Every line below that holds the string "next" should be copied.
-------- Extracted material --------
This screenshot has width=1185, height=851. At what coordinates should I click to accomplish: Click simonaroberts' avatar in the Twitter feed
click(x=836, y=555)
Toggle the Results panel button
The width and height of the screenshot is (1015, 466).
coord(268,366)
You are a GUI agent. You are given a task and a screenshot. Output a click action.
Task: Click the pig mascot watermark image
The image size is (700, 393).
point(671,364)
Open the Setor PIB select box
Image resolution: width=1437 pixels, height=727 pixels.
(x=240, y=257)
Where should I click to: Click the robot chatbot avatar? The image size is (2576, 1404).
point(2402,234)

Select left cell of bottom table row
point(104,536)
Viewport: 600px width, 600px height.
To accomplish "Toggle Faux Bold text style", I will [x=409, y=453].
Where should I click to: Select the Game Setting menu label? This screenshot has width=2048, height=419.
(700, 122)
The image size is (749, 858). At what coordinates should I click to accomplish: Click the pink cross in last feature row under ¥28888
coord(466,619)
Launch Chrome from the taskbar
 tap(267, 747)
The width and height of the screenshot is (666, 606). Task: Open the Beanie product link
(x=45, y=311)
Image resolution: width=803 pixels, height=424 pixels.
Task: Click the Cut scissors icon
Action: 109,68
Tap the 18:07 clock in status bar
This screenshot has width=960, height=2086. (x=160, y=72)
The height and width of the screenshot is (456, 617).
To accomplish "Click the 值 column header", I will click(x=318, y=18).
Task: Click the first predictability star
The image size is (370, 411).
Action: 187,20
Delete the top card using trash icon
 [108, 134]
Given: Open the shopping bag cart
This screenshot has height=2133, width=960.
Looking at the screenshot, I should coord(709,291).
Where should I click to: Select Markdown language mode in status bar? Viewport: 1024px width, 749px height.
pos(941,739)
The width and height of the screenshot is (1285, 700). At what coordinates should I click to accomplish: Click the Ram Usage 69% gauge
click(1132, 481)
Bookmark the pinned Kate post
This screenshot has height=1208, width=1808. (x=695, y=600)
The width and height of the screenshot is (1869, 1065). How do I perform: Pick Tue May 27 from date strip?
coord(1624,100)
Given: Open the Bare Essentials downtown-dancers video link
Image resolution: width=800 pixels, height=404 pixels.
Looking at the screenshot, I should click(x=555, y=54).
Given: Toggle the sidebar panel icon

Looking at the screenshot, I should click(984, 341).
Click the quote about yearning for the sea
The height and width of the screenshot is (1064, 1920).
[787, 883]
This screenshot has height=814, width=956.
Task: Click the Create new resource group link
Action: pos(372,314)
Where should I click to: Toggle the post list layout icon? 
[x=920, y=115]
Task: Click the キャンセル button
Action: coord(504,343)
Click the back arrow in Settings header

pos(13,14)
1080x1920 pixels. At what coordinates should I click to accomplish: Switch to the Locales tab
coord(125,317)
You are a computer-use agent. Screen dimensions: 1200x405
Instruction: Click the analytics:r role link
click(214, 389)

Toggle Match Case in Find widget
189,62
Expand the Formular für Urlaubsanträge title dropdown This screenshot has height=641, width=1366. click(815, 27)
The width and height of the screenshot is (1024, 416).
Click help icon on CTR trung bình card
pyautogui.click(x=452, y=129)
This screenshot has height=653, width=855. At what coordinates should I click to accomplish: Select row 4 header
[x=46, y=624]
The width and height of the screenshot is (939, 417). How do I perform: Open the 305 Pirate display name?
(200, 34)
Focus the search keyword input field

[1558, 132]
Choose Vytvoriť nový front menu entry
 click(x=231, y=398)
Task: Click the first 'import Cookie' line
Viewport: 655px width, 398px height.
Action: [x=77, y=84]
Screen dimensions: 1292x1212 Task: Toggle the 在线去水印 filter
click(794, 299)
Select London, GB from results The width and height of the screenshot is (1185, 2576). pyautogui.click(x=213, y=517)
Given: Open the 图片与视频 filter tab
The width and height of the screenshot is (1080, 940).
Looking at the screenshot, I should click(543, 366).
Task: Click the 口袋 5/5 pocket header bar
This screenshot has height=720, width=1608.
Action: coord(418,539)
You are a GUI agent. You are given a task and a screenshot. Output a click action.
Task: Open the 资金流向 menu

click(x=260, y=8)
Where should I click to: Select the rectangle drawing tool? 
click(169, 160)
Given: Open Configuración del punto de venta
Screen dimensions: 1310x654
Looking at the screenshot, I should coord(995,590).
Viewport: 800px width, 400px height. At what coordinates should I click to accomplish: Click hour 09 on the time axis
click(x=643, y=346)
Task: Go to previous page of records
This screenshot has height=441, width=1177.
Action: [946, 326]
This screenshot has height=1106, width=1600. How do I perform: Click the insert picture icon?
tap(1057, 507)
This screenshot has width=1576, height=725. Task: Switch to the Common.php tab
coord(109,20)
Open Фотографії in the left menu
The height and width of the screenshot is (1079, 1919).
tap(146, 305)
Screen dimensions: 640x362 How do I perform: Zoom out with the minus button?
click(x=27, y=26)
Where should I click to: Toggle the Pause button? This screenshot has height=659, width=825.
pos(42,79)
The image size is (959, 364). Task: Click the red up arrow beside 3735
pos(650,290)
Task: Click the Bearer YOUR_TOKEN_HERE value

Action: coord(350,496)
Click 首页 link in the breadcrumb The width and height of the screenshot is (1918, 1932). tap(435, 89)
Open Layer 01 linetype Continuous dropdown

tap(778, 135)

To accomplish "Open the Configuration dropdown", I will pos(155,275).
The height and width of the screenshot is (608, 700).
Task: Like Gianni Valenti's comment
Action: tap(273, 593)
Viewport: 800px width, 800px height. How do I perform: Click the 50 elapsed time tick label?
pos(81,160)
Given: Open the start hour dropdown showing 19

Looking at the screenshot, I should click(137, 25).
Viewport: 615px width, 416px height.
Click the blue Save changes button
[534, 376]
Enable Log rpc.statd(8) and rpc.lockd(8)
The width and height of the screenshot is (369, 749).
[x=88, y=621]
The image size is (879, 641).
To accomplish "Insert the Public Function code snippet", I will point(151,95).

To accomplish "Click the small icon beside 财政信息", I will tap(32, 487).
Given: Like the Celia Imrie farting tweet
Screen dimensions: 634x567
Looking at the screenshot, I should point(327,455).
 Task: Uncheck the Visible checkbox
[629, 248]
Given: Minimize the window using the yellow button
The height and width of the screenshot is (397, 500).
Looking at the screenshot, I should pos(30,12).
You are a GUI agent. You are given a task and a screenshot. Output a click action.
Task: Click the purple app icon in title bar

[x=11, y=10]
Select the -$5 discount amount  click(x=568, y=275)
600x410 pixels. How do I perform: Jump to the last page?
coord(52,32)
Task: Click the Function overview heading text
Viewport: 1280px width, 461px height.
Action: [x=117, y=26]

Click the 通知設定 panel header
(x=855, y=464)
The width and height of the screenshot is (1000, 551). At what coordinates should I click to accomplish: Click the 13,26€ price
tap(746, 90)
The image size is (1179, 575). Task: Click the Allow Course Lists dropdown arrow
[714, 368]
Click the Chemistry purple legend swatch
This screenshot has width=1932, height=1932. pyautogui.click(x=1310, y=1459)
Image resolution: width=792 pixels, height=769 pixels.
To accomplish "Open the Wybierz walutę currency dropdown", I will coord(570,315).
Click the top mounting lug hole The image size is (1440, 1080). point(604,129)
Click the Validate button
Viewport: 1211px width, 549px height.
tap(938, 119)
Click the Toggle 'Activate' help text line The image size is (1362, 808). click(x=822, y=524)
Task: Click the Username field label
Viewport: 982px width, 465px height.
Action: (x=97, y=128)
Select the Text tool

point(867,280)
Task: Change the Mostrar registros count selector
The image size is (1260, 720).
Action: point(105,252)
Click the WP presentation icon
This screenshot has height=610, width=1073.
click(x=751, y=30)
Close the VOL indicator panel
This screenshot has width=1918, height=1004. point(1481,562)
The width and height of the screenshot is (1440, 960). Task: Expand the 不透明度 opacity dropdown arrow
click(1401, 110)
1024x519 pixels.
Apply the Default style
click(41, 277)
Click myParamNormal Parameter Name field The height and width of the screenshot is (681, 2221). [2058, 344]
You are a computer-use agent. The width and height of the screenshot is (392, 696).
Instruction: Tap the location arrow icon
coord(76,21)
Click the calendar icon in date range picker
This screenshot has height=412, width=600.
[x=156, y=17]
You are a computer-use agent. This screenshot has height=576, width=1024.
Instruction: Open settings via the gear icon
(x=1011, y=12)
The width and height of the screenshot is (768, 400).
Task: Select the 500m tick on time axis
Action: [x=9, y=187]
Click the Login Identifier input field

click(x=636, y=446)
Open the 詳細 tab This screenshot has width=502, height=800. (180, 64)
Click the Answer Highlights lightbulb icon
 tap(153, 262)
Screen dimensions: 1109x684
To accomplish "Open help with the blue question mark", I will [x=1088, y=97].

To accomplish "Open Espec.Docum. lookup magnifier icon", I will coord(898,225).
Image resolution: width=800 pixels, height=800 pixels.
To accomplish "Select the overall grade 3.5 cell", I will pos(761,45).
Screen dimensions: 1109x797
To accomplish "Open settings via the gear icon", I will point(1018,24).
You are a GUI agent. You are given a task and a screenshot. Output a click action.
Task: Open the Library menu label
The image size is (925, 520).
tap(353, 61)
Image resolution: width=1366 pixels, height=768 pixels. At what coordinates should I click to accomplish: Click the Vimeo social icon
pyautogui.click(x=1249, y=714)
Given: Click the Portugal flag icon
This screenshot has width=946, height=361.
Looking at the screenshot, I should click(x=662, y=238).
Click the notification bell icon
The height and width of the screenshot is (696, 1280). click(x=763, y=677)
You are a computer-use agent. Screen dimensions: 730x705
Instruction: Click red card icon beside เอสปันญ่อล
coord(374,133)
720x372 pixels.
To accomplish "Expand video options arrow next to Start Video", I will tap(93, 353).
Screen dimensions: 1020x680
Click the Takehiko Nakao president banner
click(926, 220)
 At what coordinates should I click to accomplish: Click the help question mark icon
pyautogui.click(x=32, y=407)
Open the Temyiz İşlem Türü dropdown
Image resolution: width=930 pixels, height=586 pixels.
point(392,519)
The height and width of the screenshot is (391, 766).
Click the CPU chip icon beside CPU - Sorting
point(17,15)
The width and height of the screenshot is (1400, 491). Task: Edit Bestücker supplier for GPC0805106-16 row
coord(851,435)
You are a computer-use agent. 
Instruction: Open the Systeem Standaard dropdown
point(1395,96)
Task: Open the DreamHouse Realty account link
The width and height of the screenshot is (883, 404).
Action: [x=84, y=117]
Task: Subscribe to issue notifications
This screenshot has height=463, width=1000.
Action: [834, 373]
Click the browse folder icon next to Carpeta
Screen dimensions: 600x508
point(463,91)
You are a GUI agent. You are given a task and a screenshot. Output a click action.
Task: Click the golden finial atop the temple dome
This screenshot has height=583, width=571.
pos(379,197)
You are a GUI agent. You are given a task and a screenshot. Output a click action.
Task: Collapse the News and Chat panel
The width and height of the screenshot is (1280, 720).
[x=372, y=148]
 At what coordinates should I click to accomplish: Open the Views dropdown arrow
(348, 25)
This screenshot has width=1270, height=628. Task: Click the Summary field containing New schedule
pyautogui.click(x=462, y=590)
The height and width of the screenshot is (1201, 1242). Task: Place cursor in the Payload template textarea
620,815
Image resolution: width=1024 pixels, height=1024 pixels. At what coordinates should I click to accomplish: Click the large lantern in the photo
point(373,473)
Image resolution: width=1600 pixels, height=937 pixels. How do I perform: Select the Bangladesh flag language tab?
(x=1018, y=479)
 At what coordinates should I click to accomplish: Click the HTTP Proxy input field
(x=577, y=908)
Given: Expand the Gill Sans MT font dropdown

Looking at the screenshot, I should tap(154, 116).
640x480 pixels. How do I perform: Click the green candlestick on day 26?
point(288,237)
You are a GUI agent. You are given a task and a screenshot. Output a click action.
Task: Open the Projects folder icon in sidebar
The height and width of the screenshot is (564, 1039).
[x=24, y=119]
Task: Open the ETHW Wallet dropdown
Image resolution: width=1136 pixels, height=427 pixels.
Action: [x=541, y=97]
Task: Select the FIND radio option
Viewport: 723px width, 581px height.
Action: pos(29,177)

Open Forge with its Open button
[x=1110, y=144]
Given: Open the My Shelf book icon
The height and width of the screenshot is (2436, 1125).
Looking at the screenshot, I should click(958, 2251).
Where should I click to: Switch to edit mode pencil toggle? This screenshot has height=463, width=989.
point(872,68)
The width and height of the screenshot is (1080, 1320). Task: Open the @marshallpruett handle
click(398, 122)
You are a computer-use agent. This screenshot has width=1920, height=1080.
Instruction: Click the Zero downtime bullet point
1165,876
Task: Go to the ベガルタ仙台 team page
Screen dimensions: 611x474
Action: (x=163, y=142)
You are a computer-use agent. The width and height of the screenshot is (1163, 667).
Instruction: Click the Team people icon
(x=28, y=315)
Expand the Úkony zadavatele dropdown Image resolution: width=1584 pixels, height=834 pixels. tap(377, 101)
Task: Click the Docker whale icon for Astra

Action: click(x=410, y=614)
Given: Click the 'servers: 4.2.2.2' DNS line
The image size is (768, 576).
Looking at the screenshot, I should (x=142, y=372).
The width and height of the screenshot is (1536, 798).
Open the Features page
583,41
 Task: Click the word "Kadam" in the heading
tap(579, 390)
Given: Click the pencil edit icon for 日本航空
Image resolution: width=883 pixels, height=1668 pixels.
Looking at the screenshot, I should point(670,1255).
--------
Solution for this task:
To accomplish "Expand video options arrow next to Start Video", I will tap(93, 353).
Click the browse folder icon next to Carpeta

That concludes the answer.